━━━ Data excerpts ━━━

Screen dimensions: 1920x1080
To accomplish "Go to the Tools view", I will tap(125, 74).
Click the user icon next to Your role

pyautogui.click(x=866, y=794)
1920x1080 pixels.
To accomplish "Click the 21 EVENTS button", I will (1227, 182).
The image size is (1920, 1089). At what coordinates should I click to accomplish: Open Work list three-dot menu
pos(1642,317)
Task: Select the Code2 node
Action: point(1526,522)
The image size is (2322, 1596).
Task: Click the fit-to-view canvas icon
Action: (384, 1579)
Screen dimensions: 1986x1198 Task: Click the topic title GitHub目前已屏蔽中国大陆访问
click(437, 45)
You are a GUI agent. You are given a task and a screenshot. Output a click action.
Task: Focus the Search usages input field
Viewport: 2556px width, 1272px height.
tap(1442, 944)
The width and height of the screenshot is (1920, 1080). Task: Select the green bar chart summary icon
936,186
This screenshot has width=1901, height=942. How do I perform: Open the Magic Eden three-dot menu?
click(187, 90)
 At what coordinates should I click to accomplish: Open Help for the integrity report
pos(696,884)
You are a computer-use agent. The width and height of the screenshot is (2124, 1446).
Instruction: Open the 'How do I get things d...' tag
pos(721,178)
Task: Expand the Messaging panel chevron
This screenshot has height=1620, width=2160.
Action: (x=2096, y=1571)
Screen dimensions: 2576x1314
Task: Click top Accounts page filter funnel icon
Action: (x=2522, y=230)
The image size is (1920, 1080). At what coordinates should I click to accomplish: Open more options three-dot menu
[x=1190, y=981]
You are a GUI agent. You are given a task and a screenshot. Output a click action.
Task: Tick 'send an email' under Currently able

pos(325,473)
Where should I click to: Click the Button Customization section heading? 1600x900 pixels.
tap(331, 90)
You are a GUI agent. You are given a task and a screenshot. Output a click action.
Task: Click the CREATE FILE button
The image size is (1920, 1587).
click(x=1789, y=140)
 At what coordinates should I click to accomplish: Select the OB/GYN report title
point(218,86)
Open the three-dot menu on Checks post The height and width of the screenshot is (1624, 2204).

━━━

Aim of the task —
Return each entry from above without altering a single character.

Written solution —
Screen dimensions: 1920x1080
To accomplish "Go to the Tools view", I will tap(125, 74).
Click the user icon next to Your role

pyautogui.click(x=866, y=794)
1920x1080 pixels.
To accomplish "Click the 21 EVENTS button", I will (1227, 182).
The image size is (1920, 1089). At what coordinates should I click to accomplish: Open Work list three-dot menu
pos(1642,317)
Task: Select the Code2 node
Action: point(1526,522)
The image size is (2322, 1596).
Task: Click the fit-to-view canvas icon
Action: (384, 1579)
Screen dimensions: 1986x1198 Task: Click the topic title GitHub目前已屏蔽中国大陆访问
click(437, 45)
You are a GUI agent. You are given a task and a screenshot. Output a click action.
Task: Focus the Search usages input field
Viewport: 2556px width, 1272px height.
tap(1442, 944)
The width and height of the screenshot is (1920, 1080). Task: Select the green bar chart summary icon
936,186
This screenshot has width=1901, height=942. How do I perform: Open the Magic Eden three-dot menu?
click(187, 90)
 At what coordinates should I click to accomplish: Open Help for the integrity report
pos(696,884)
You are a computer-use agent. The width and height of the screenshot is (2124, 1446).
Instruction: Open the 'How do I get things d...' tag
pos(721,178)
Task: Expand the Messaging panel chevron
This screenshot has height=1620, width=2160.
Action: (x=2096, y=1571)
Screen dimensions: 2576x1314
Task: Click top Accounts page filter funnel icon
Action: (x=2522, y=230)
The image size is (1920, 1080). At what coordinates should I click to accomplish: Open more options three-dot menu
[x=1190, y=981]
You are a GUI agent. You are given a task and a screenshot. Output a click action.
Task: Tick 'send an email' under Currently able

pos(325,473)
Where should I click to: Click the Button Customization section heading? 1600x900 pixels.
tap(331, 90)
You are a GUI agent. You are given a task and a screenshot. Output a click action.
Task: Click the CREATE FILE button
The image size is (1920, 1587).
click(x=1789, y=140)
 At what coordinates should I click to accomplish: Select the OB/GYN report title
point(218,86)
Open the three-dot menu on Checks post The height and width of the screenshot is (1624, 2204).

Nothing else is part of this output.